What is expected -> Starting at the line that has "The height and" and continuing through the end of the records, give those lines again with "pod" changed to "node" and nothing else altered. Leave the pictures out.

** Start of Input data **

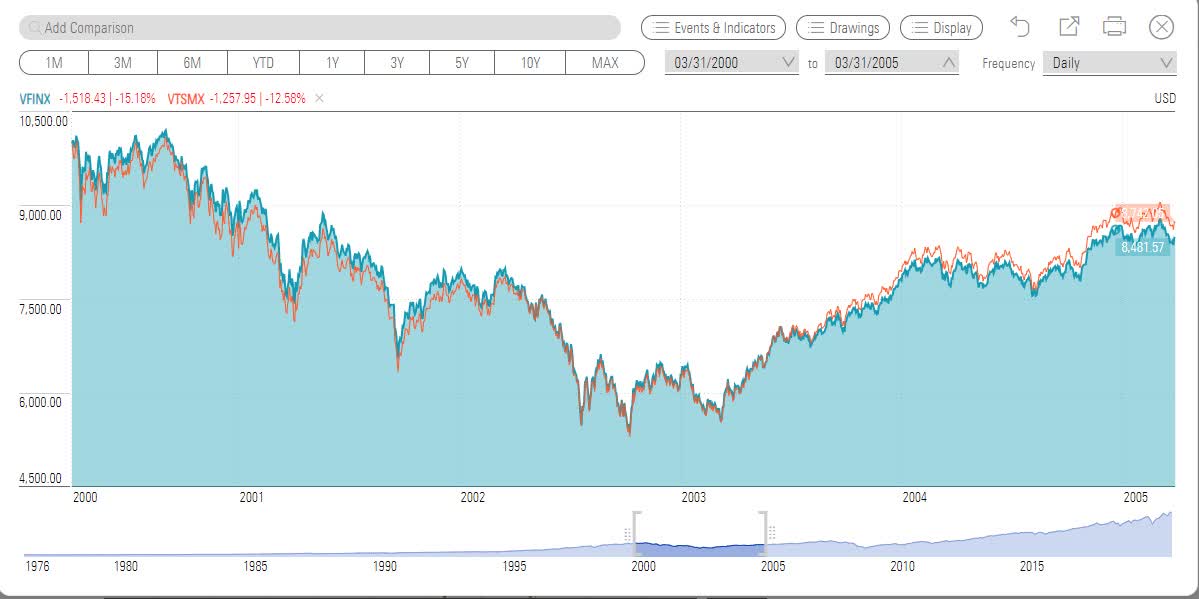The image size is (1199, 599).
Task: Open the chart in a new window
Action: tap(1070, 27)
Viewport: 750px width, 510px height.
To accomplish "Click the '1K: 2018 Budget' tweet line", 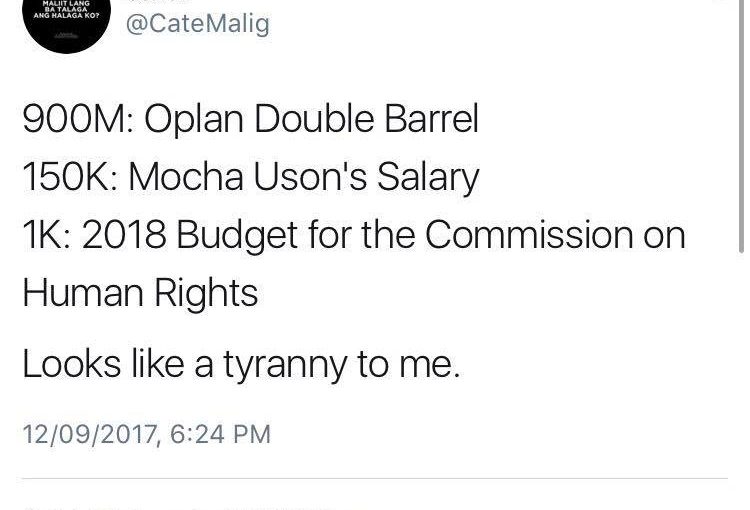I will (x=354, y=234).
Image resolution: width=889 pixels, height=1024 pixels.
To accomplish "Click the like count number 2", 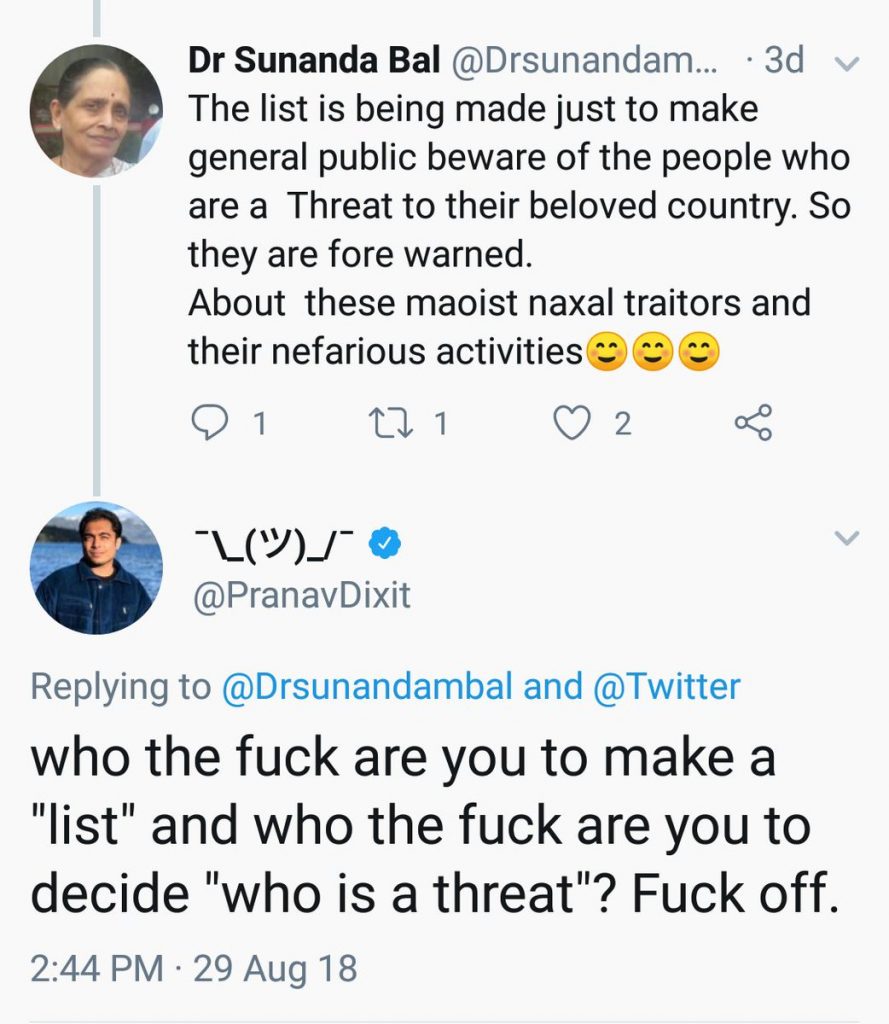I will point(622,425).
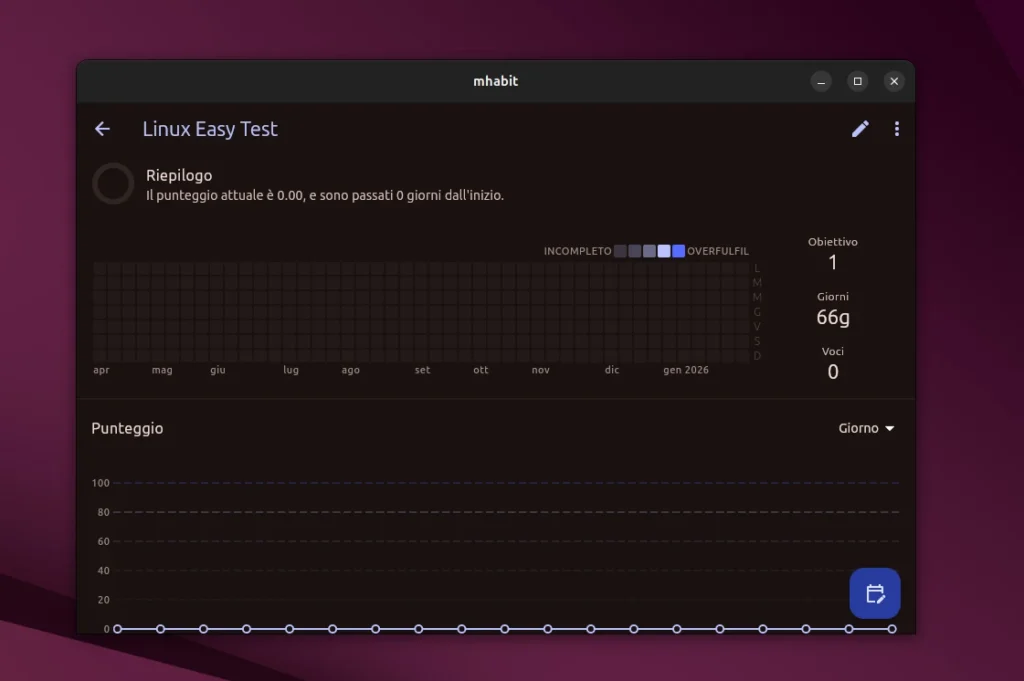Click the circular progress ring beside Riepilogo

point(113,184)
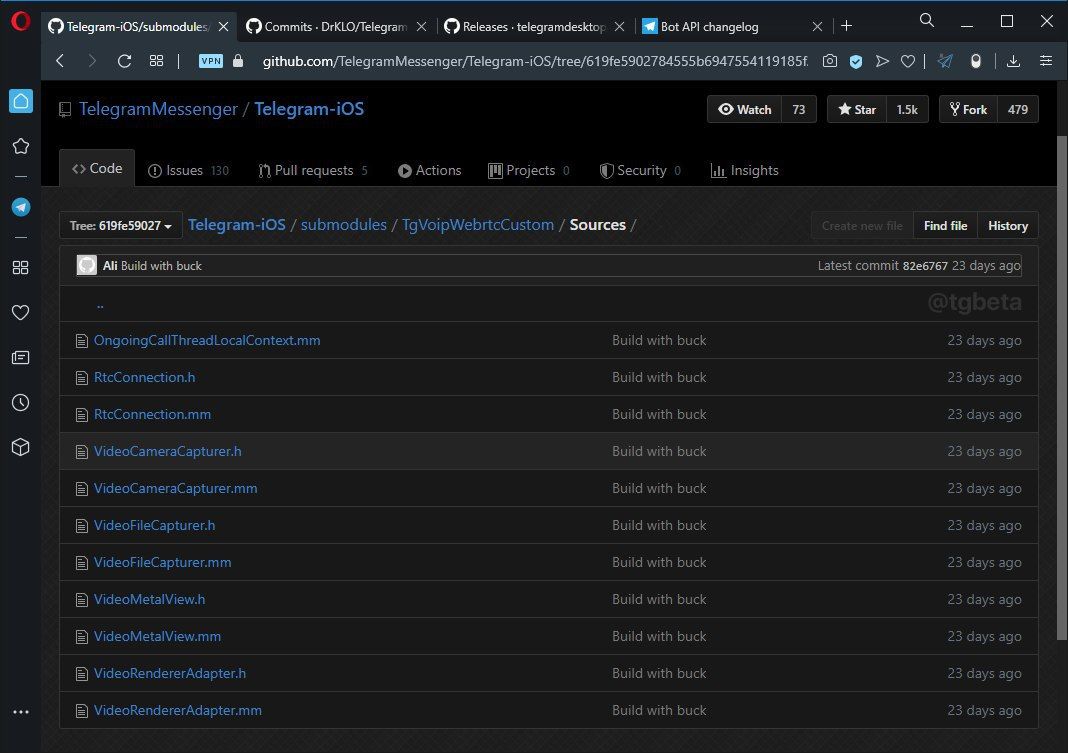Open Telegram messenger in Opera sidebar
Screen dimensions: 1068x753
[x=20, y=207]
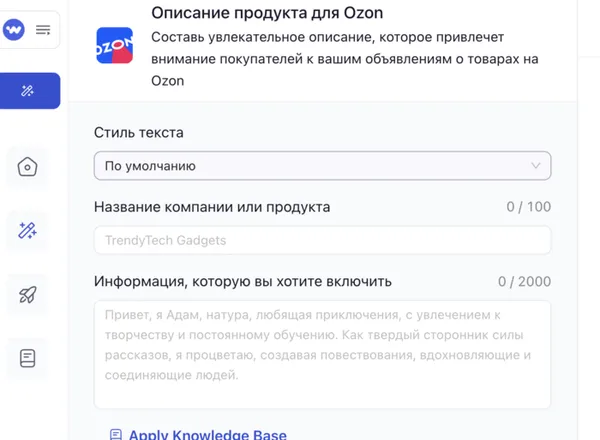600x440 pixels.
Task: Open the sparkle wand tool in the sidebar
Action: coord(28,231)
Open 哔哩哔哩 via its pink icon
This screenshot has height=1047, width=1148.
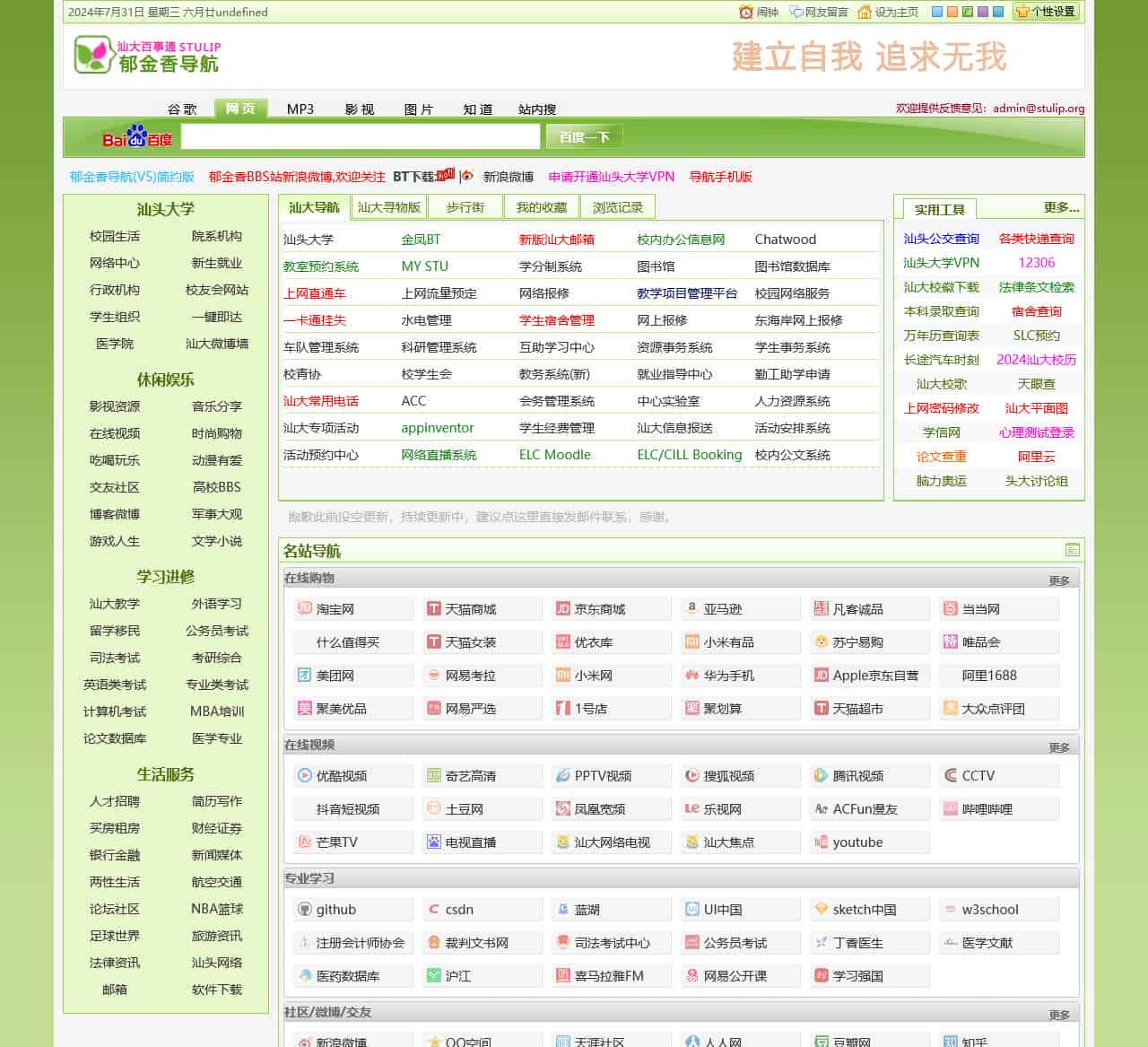pos(949,808)
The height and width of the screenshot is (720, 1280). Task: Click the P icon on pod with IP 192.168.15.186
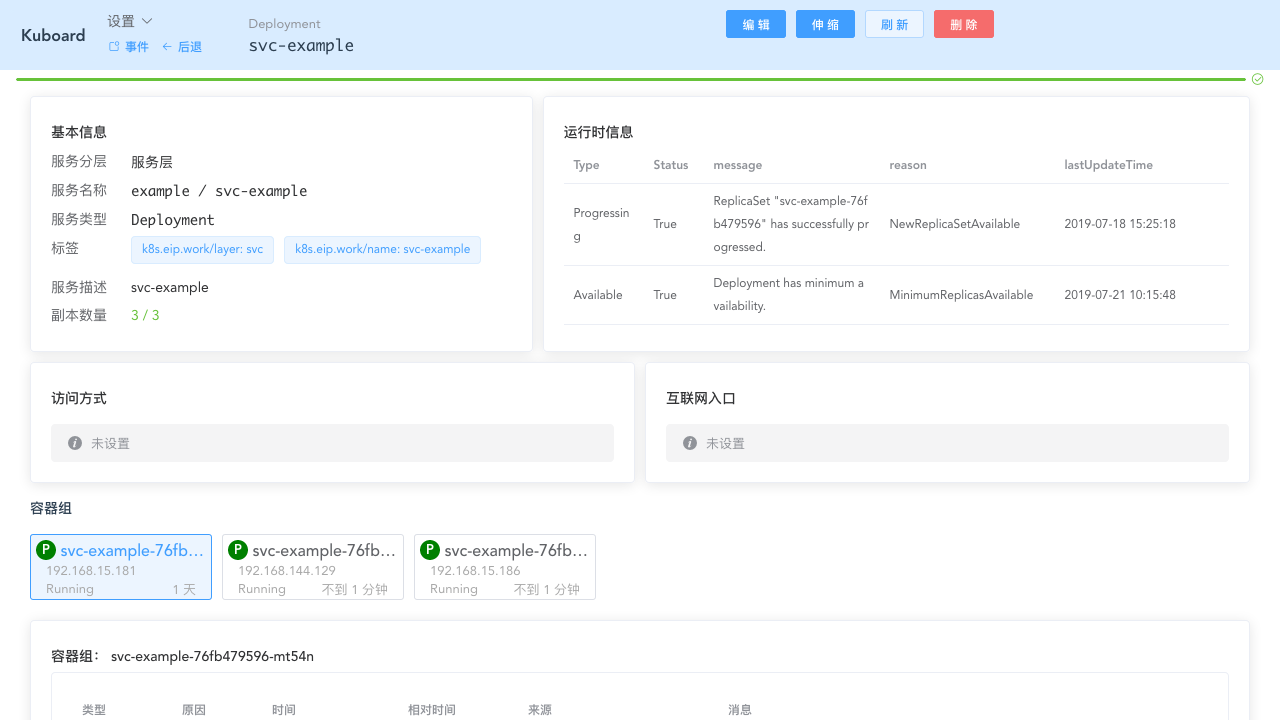tap(429, 550)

** End of Input data **

Final answer ->
The height and width of the screenshot is (720, 1280). Task: Click the P icon on node with IP 192.168.15.186
tap(429, 550)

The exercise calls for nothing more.